Remember how the drive from Izta to Zaopan took 4-5 hours? My flight in Mexico city the next day was at 1 pm. This meant that I had to be at the airport by 11 am, which in turn meant that I had to leave Zaopan at 6 am to accommodate the long drive. You guessed it, I had to be awake by 5 am. So much for sleeping in eh?
I got to the lodge around 6 pm. I reconnected with Vlad and Ming and they advised that Dinner would be served at 7 pm. I had exactly 1 hour to pack all my mess. It was sloppy, but I managed to fit everything in my duffel. It was shower time, and lo and behold, the first shower didn't work at all, so I walked around to find another shower, and it worked, but without hot water. So yes, to top things off, I ended that day with a really cold shower.
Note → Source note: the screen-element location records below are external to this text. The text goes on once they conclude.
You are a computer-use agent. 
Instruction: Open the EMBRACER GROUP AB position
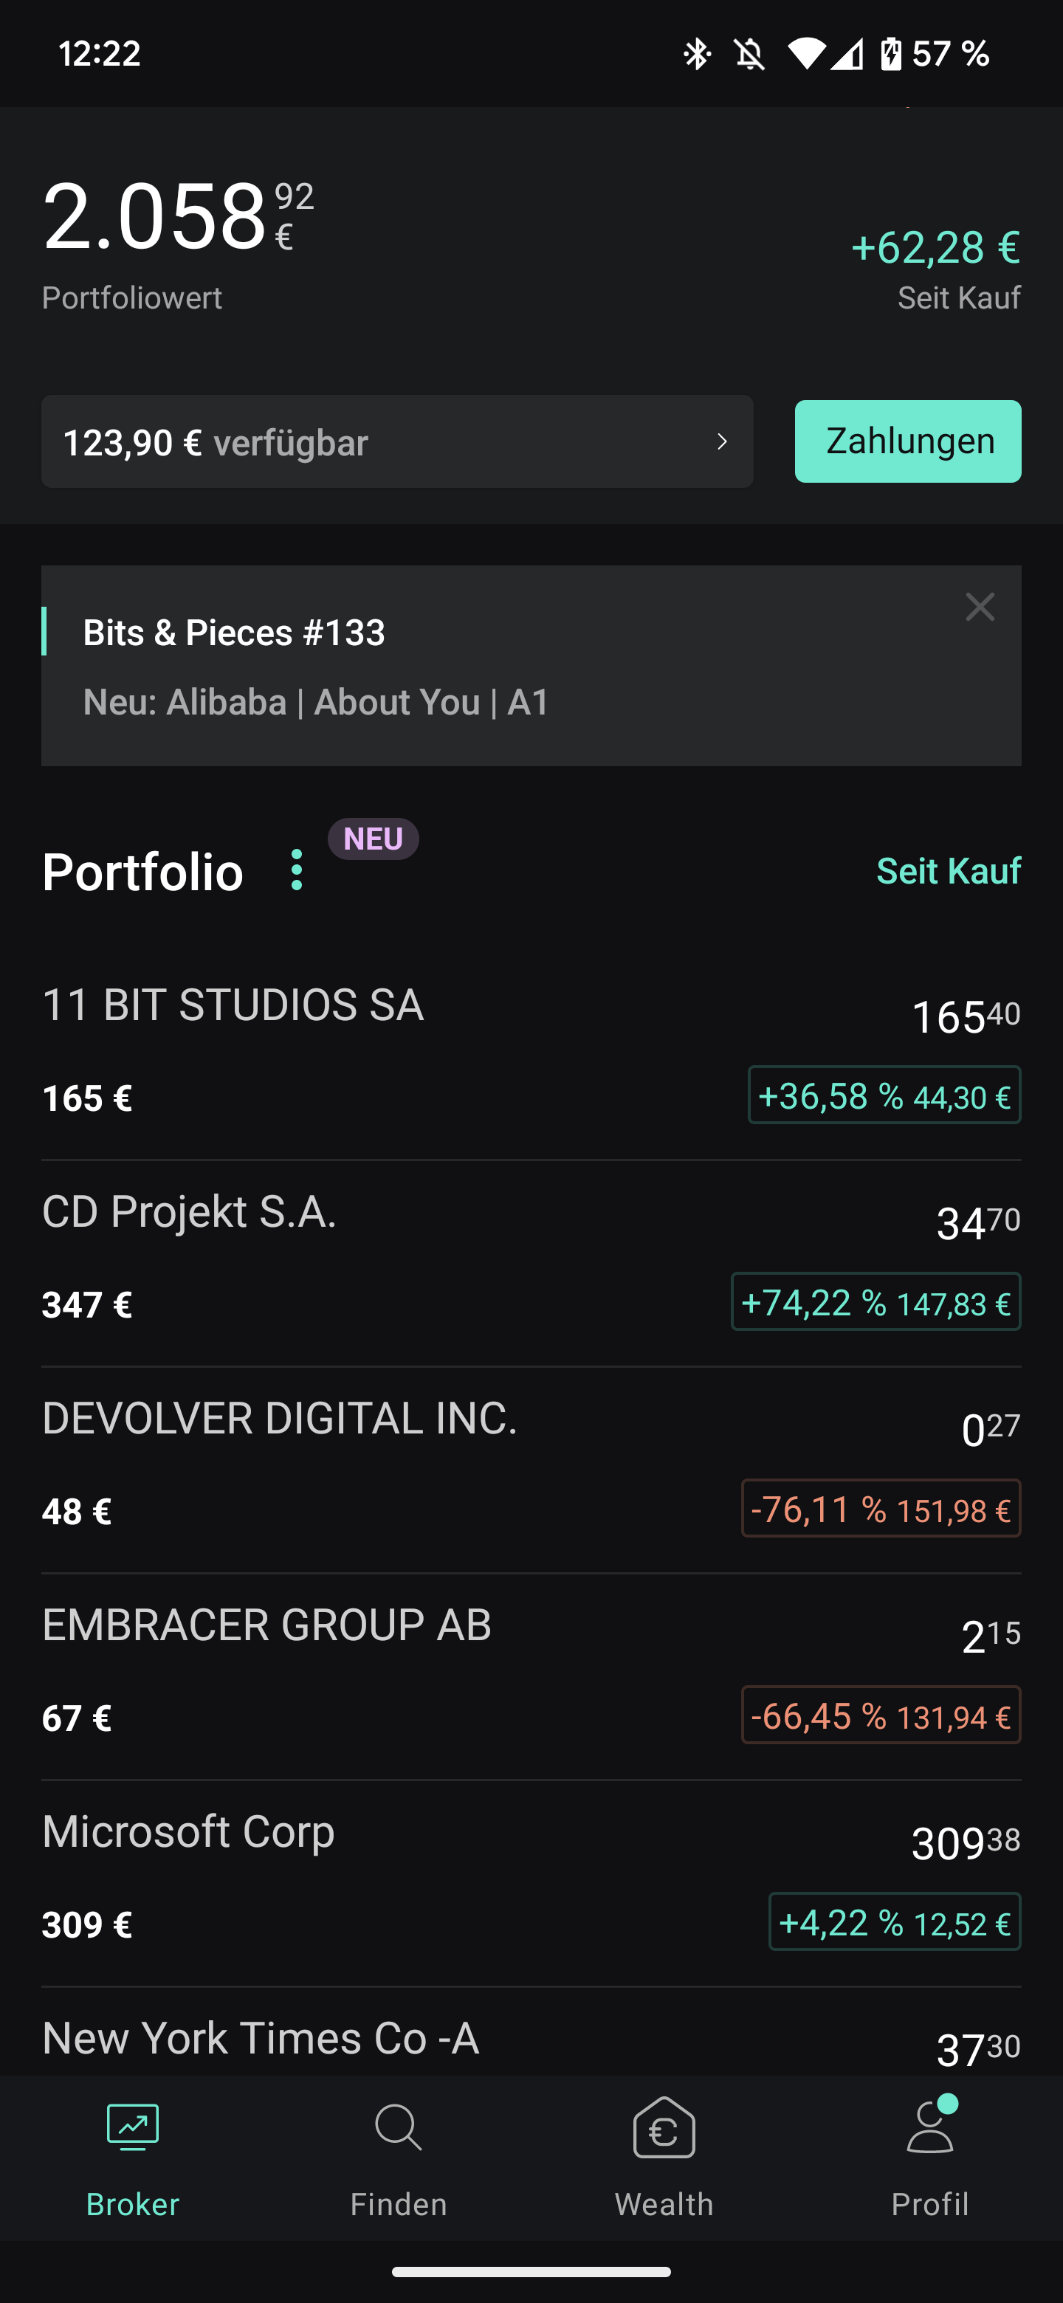tap(358, 1672)
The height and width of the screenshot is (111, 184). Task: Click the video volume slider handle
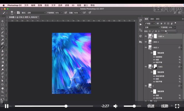click(x=134, y=106)
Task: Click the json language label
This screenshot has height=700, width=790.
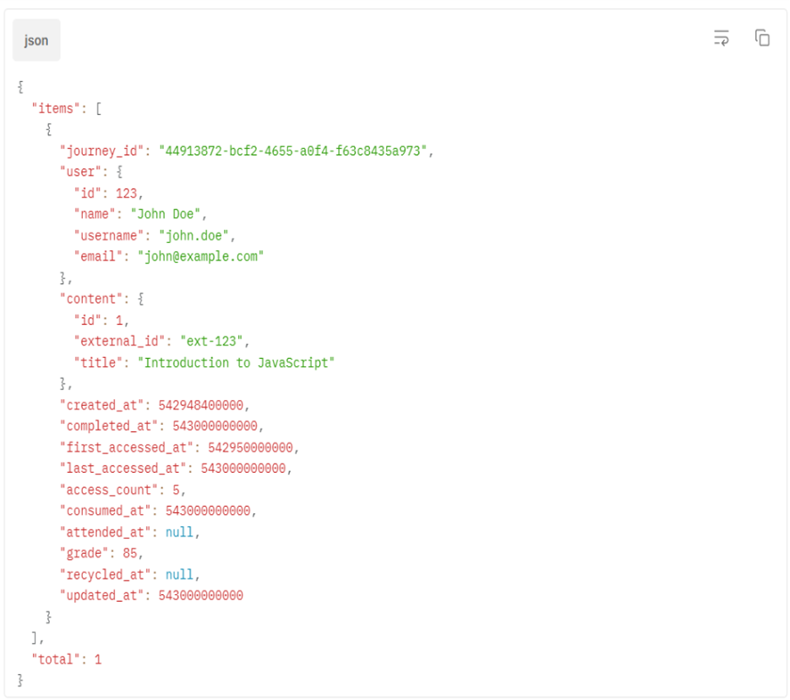Action: click(x=37, y=41)
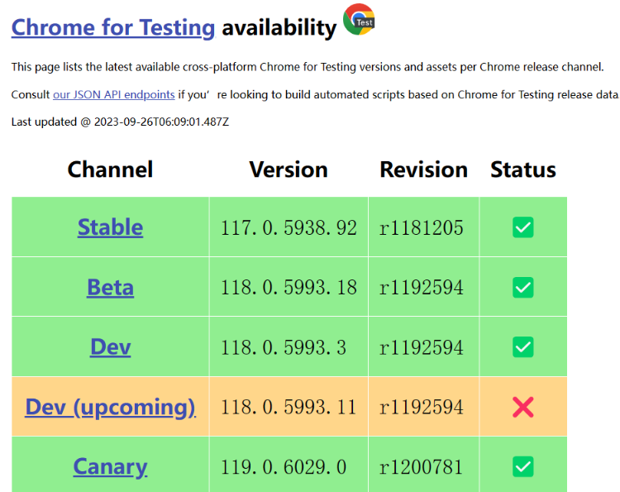Click the Version column header
The height and width of the screenshot is (492, 620).
tap(289, 170)
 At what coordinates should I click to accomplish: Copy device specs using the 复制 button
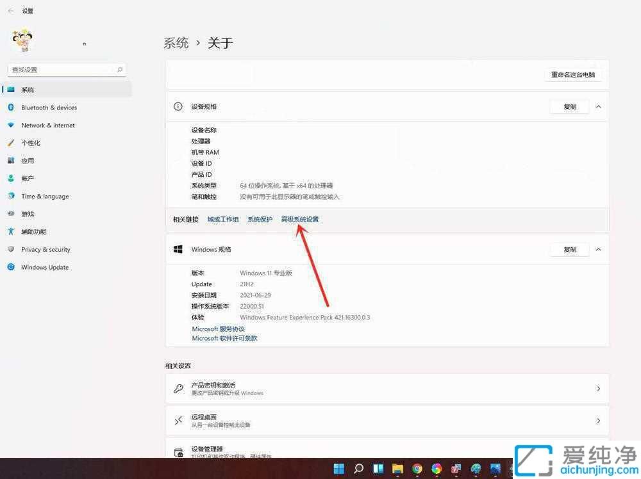569,107
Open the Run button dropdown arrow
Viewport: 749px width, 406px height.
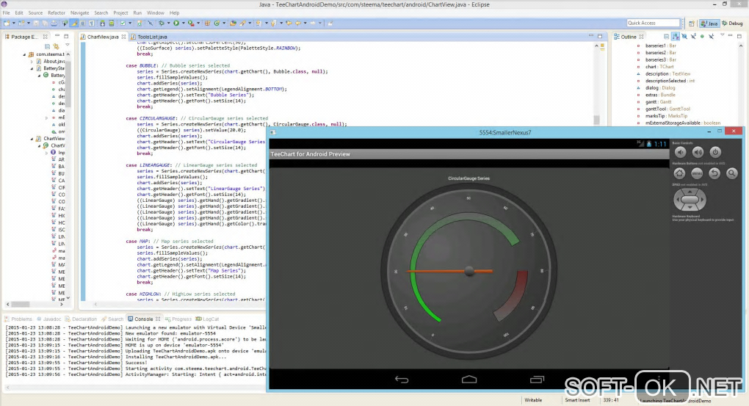pyautogui.click(x=183, y=23)
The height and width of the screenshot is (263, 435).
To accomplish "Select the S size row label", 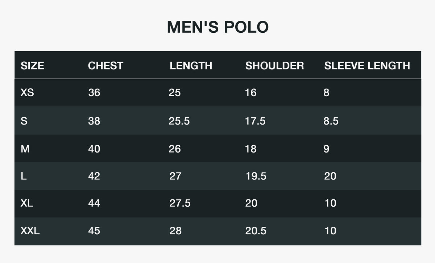I will [x=24, y=121].
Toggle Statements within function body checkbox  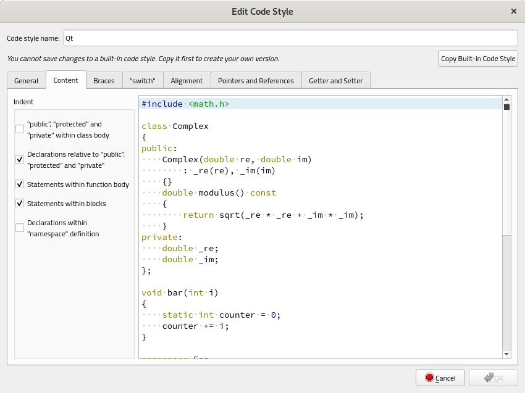[x=20, y=184]
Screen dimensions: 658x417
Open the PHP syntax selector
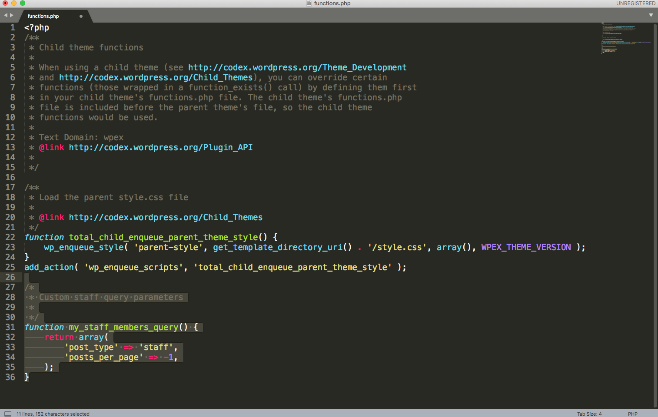tap(632, 414)
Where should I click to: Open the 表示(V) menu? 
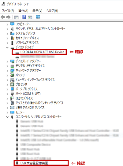(x=37, y=11)
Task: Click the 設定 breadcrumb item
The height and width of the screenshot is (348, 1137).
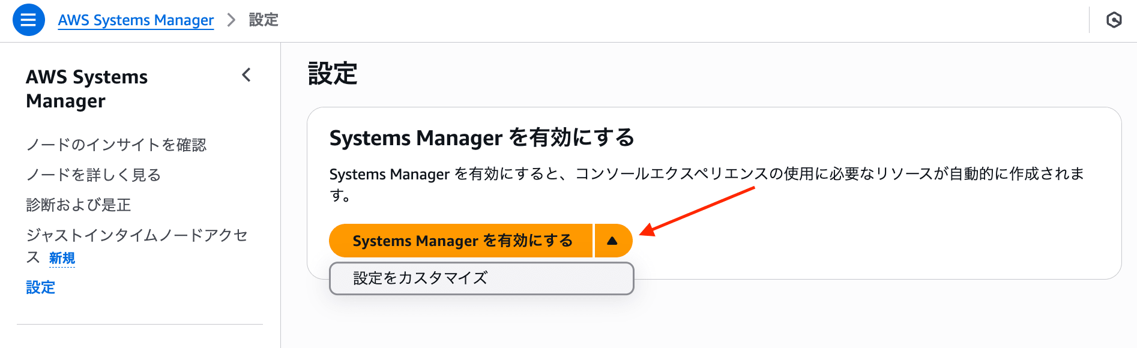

It was hard to be upset about the jeep and the cold showers, I mean, this is rural Mexico, you can't have high expectations. I will say that I took it in good spirits. It certainly added to the adventure.
I had dinner in a state of quasi-zombie-ness, said my goodbyes to Ming and Vlad, walked to my bunk, and instantly passed out. I slept like a log. I woke up early the next day to roosters echoing outside, had breakfast, and made the long tiring trip back home.
That day was so brutal that when I got back home, friends and family commented that I had lost a lot of weight, and I sure did. I’m not a big guy to begin with, but my pants were loose and my jaw line very defined. I thought I was well fed throughout the trip. Obviously not, something to note for next time.
After much reflection, I thought about what I could have done to make that day less brutal, and here are my lessons learned:
- Don't go with an aggressive itinerary, rest days are key. 1 Full of day of downtime between Izta and Pico would have gone a really long way.
- A softshell would have been a gem here. I have since bought a softshell and used it a few times in the mountains to say that it is now a critical part of my layering system.
- A high camp just before the glacier would have made summit day much shorter, albeit food and supplies will have to be carried to high camp.
- Go light. I didn't even use my full frame camera but had to lug it around the entire time. Next time I would either take a smaller camera or ditch it all together.
- And of course the most important thing of all; cut your toenails.
6 months later, as I type this. Both my large toenails have blacked out and fallen off. It will take a few months or even a year to regrow, but for now, I do not have big toenails, and it's great! Why? Because now I can stub them as many times as I want with no pain. Heh, battlescars.
That was a really really long day. Damn.